Transformers.js - Machine Learning for JavaScript
Transformers.js enables running state-of-the-art machine learning models directly in JavaScript, both in browsers and Node.js environments, with no server required.
When to Use This Skill
Use this skill when you need to:
-
Run ML models for text analysis, generation, or translation in JavaScript
-
Perform image classification, object detection, or segmentation
-
Implement speech recognition or audio processing
-
Build multimodal AI applications (text-to-image, image-to-text, etc.)
-
Run models client-side in the browser without a backend
Installation
NPM Installation
npm install @huggingface/transformers
Browser Usage (CDN)
<script type="module"> import { pipeline } from 'https://cdn.jsdelivr.net/npm/@huggingface/transformers'; </script>
Core Concepts
- Pipeline API
The pipeline API is the easiest way to use models. It groups together preprocessing, model inference, and postprocessing:
import { pipeline } from '@huggingface/transformers';
// Create a pipeline for a specific task const pipe = await pipeline('sentiment-analysis');
// Use the pipeline const result = await pipe('I love transformers!'); // Output: [{ label: 'POSITIVE', score: 0.999817686 }]
// IMPORTANT: Always dispose when done to free memory await classifier.dispose();
⚠️ Memory Management: All pipelines must be disposed with pipe.dispose() when finished to prevent memory leaks.
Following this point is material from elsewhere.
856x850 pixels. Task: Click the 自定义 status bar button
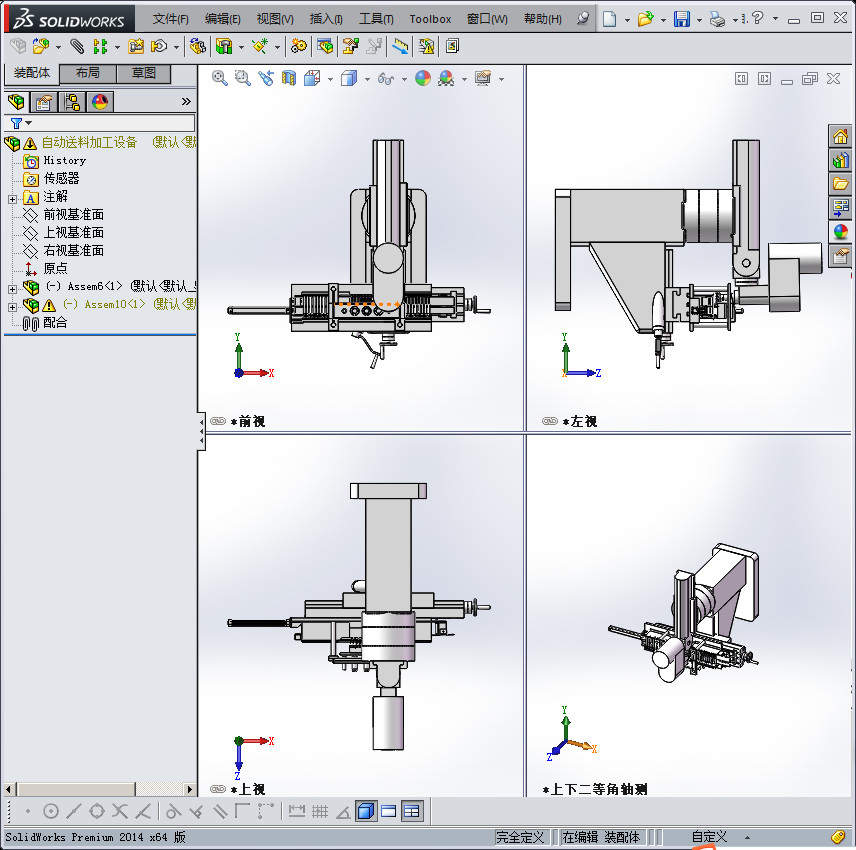click(x=709, y=836)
See examples in Code Examples for cleanup patterns across different environments.
- Model Selection
You can specify a custom model as the second argument:
const pipe = await pipeline( 'sentiment-analysis', 'Xenova/bert-base-multilingual-uncased-sentiment' );
Finding Models:
Browse available Transformers.js models on Hugging Face Hub:
-
All models: https://huggingface.co/models?library=transformers.js&sort=trending
-
By task: Add pipeline_tag parameter
-
Text generation: https://huggingface.co/models?pipeline_tag=text-generation&library=transformers.js&sort=trending
-
Image classification: https://huggingface.co/models?pipeline_tag=image-classification&library=transformers.js&sort=trending
-
Speech recognition: https://huggingface.co/models?pipeline_tag=automatic-speech-recognition&library=transformers.js&sort=trending
Tip: Filter by task type, sort by trending/downloads, and check model cards for performance metrics and usage examples.
- Device Selection
Choose where to run the model:
// Run on CPU (default for WASM) const pipe = await pipeline('sentiment-analysis', 'model-id');
// Run on GPU (WebGPU - experimental) const pipe = await pipeline('sentiment-analysis', 'model-id', { device: 'webgpu', });
- Quantization Options
Control model precision vs. performance:
// Use quantized model (faster, smaller) const pipe = await pipeline('sentiment-analysis', 'model-id', { dtype: 'q4', // Options: 'fp32', 'fp16', 'q8', 'q4' });
Supported Tasks
Note: All examples below show basic usage.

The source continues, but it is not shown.